What Changed Between 2023 and 2026

The 2023 local LLM experience involved constant friction: manual GGUF downloads, complex llama.cpp invocations, no API compatibility, and GPU configuration that required reading three separate blog posts. Ollama’s contribution was packaging all of this into a single binary with a clean HTTP API. In 2026, the API surface has stabilized around two layers: the native Ollama REST API for full model lifecycle control, and the OpenAI-compatible /v1/ endpoints for dropping into existing code with zero changes. Hardware improvements matter too — Apple Silicon M3/M4 machines run 13B parameter models at 40+ tokens per second without a GPU, making high-quality inference accessible on standard developer laptops.

What Is Ollama — Architecture and How the Server Works

Ollama is a Go-based server that wraps llama.cpp inference, model management, and an HTTP API into a single self-contained binary. When you start Ollama, it binds to port 11434 and manages models stored in ~/.ollama/models (macOS/Linux) or C:\Users\{user}\.ollama\models (Windows). The server handles concurrent requests by queuing them against a single model instance — only one model loads at a time by default, with GPU VRAM being the binding constraint. The architecture is intentionally simple: no separate database process, no configuration files required to start, no authentication layer for local use. Models are stored in a content-addressed format derived from the Modelfile, which is a Dockerfile-like specification that declares the base model, system prompt, temperature, and other parameters. The REST API exposes two namespaces — /api/ for native Ollama operations and /v1/ for OpenAI-compatible operations. The underlying inference engine is llama.cpp, which means Ollama inherits its quantization support (Q4_K_M, Q8_0, FP16, etc.) and hardware acceleration backends: CUDA for NVIDIA GPUs, Metal for Apple Silicon, ROCm for AMD GPUs, and CPU fallback for any machine. Ollama typically achieves 15–20% faster inference than LocalAI for equivalent LLM workloads due to tighter integration with llama.cpp’s optimization passes.

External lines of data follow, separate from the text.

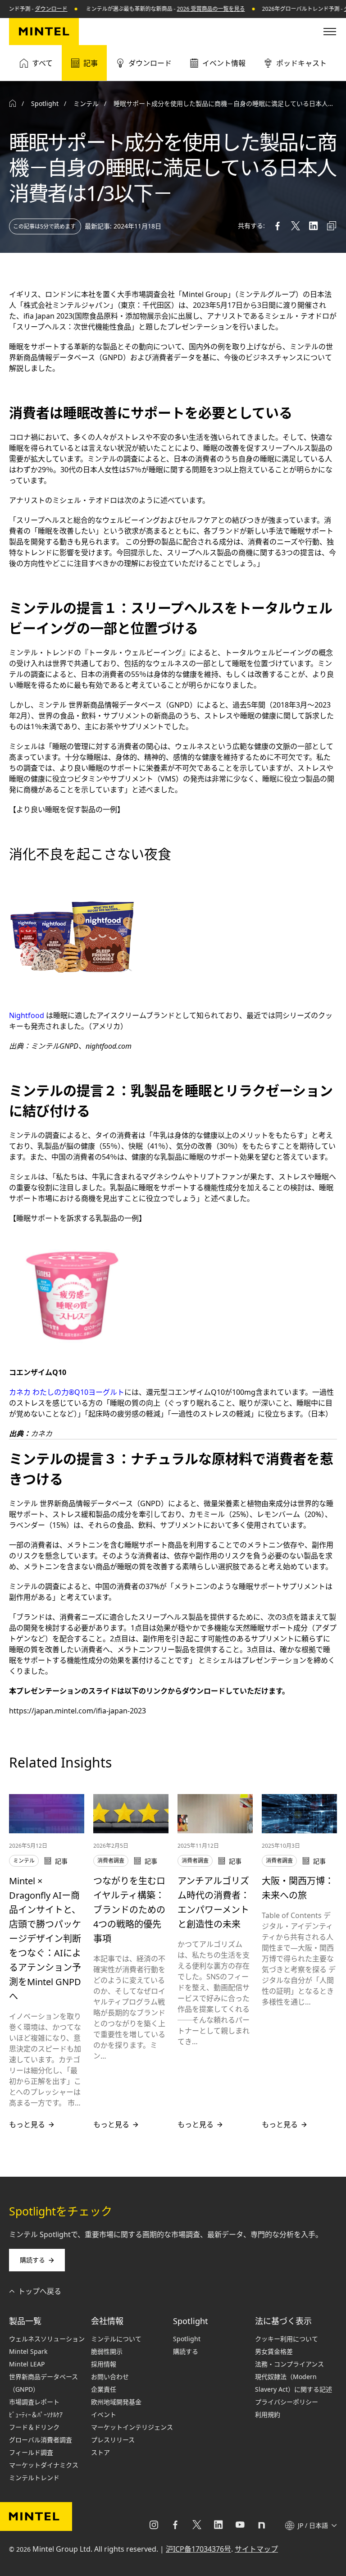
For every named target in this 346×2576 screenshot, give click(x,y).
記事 (90, 63)
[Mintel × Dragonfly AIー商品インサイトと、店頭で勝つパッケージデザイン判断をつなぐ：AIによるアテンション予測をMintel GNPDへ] (46, 1813)
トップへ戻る (39, 2291)
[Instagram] (153, 2525)
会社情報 (107, 2321)
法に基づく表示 (283, 2321)
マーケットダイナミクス (43, 2465)
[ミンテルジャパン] (44, 31)
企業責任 (103, 2389)
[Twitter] (196, 2525)
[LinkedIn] (218, 2525)
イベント (103, 2414)
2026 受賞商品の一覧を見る (187, 9)
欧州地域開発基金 (116, 2402)
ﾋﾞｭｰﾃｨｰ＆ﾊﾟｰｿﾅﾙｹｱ (36, 2414)
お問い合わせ (110, 2376)
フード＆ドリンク (34, 2427)
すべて (42, 63)
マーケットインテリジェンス (132, 2427)
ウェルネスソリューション (47, 2338)
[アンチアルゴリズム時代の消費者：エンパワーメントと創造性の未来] (215, 1813)
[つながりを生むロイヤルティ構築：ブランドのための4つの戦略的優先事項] (130, 1813)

Installation on macOS, Linux, and Windows

Ollama installs to a running server in under a minute on all three platforms. Each installs the ollama CLI and starts the background server automatically.

macOS:

brew install ollama
# or download from https://ollama.com/download/mac
ollama serve  # starts server; or it starts automatically via the macOS app

Linux (one-line install):

curl -fsSL https://ollama.com/install.sh | sh
# Server starts as a systemd service: systemctl status ollama

Windows: Download the installer from https://ollama.com/download/windows — it installs a system tray app that starts the server at login.

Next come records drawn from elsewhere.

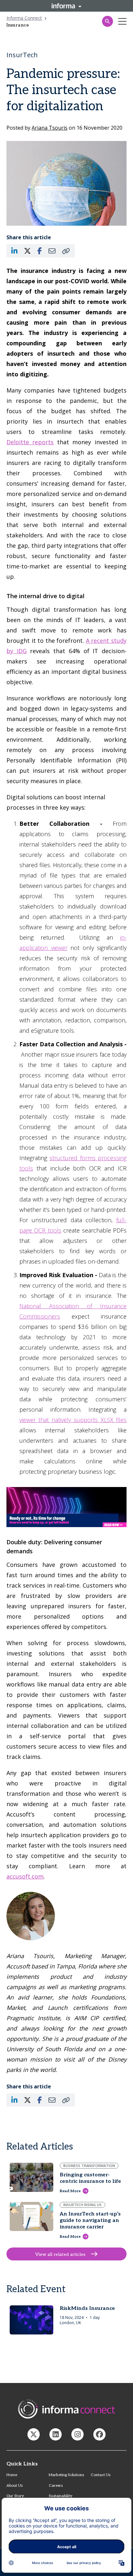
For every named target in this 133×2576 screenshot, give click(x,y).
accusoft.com (25, 1876)
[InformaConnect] (33, 2434)
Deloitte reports (30, 442)
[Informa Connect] (55, 2434)
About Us (14, 2485)
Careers (56, 2485)
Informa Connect (24, 18)
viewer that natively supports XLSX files (73, 1420)
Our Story (15, 2496)
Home (11, 2475)
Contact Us (100, 2475)
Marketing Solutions (66, 2475)
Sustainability (60, 2496)
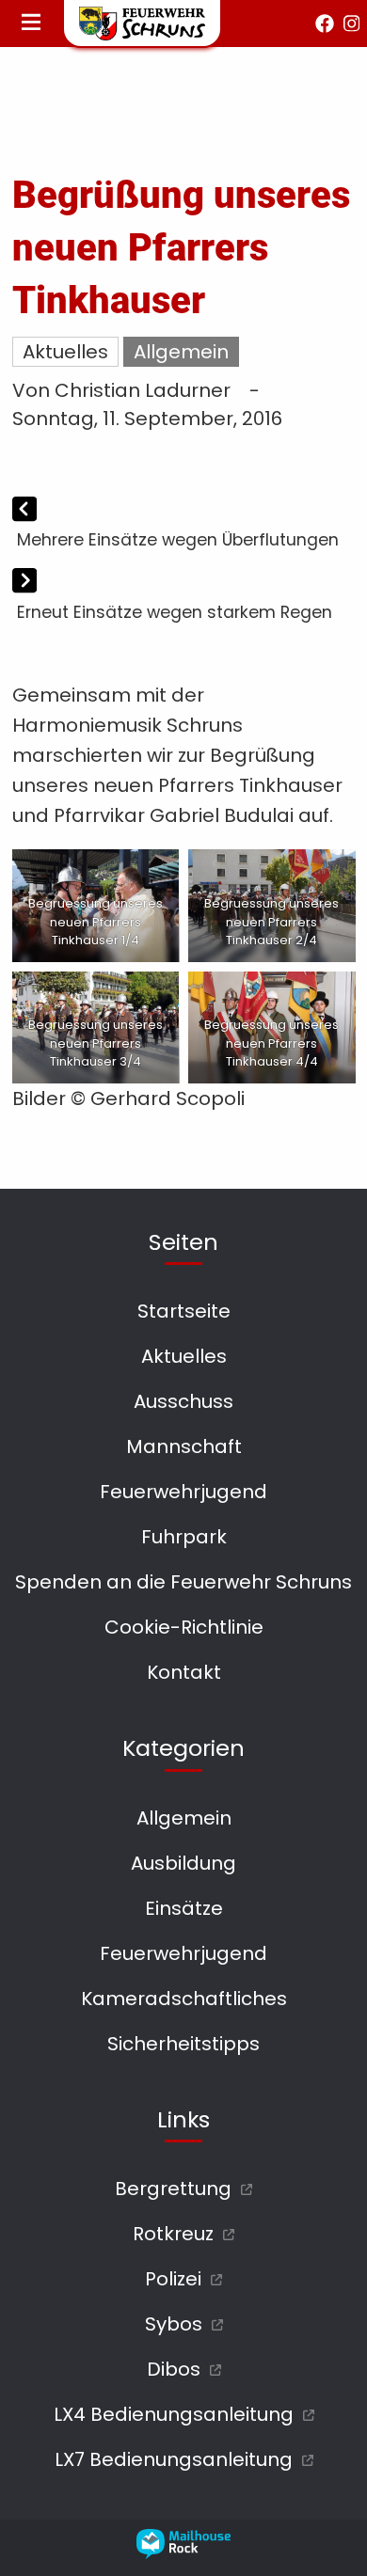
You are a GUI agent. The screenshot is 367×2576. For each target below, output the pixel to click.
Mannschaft (184, 1446)
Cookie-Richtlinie (183, 1627)
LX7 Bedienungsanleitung (174, 2459)
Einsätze (184, 1908)
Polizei (173, 2279)
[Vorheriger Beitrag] (24, 511)
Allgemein (181, 352)
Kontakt (184, 1672)
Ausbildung (183, 1863)
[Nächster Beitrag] (24, 583)
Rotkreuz (173, 2233)
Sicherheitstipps (183, 2044)
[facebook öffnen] (324, 23)
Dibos (173, 2369)
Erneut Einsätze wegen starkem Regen (174, 612)
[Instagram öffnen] (351, 23)
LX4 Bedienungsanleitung (174, 2414)
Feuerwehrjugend (183, 1491)
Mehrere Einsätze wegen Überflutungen (178, 540)
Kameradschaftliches (184, 1998)
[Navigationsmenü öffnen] (31, 23)
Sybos (173, 2324)
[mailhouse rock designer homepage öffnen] (183, 2552)
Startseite (184, 1311)
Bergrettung (173, 2188)
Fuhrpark (184, 1537)
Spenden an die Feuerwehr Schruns (183, 1582)
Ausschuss (183, 1401)
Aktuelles (65, 352)
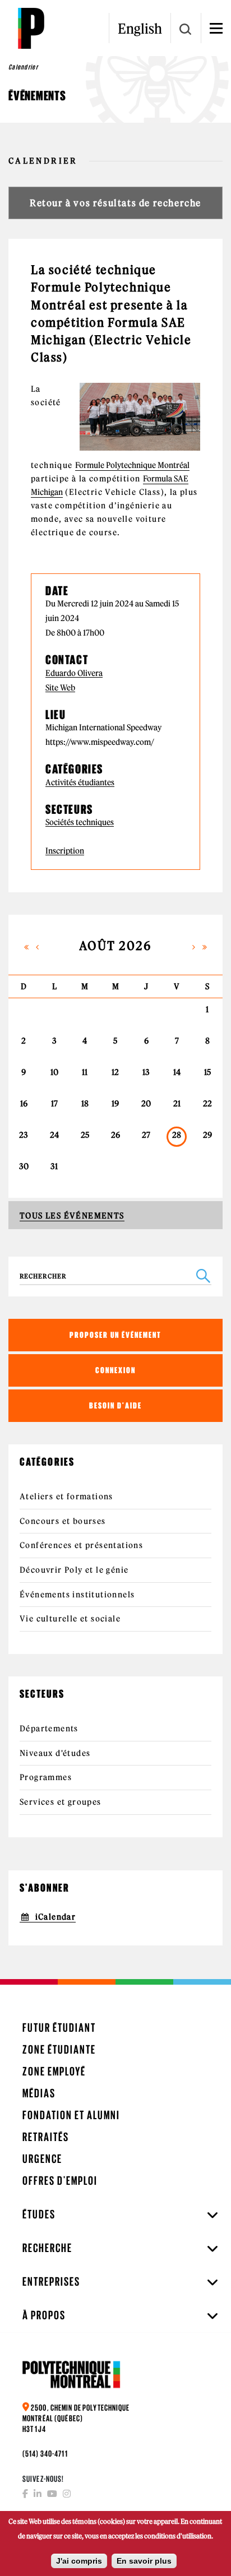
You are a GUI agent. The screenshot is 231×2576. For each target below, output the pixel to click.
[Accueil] (30, 28)
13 (146, 1072)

Verify the server is running:

curl http://localhost:11434
# Returns: "Ollama is running"

Pull your first model:

ollama pull llama3.2          # 2B parameter, ~1.3GB
ollama pull qwen3:7b          # 7B parameter, ~4.7GB
ollama pull deepseek-r1:8b    # 8B, strong reasoning
ollama pull nomic-embed-text  # embedding model

Model sizes to know: 7B Q4_K_M ≈ 4.5GB RAM/VRAM, 13B Q4_K_M ≈ 8GB, 70B Q4_K_M ≈ 40GB. For machines with 16GB RAM, 7B–13B models are the practical sweet spot.

The Native Ollama REST API — Every Endpoint Explained

The native Ollama REST API lives under /api/ and provides full programmatic control over text generation, multi-turn chat, embeddings, and model lifecycle management — all over plain HTTP with JSON request and response bodies. The server binds to http://localhost:11434 by default and requires no authentication for local use. There are seven primary endpoints in the native API: /api/generate for single-turn completions, /api/chat for multi-turn conversations, /api/embed for vector embeddings, /api/tags to list installed models, /api/pull to download models, /api/delete to remove models, and /api/show to inspect model metadata. Streaming is enabled by default — set "stream": false to receive a single JSON response instead of newline-delimited chunks. Every endpoint that runs inference accepts an options object where you can override model parameters: temperature, top_p, num_ctx (context length), num_predict (max output tokens), and stop sequences. All parameter changes are per-request; there is no persistent session state on the server side. Understanding which endpoint to use for which workload is the first step to building reliable Ollama-backed applications.

Generate: /api/generate

The generate endpoint runs single-turn completions against a raw prompt.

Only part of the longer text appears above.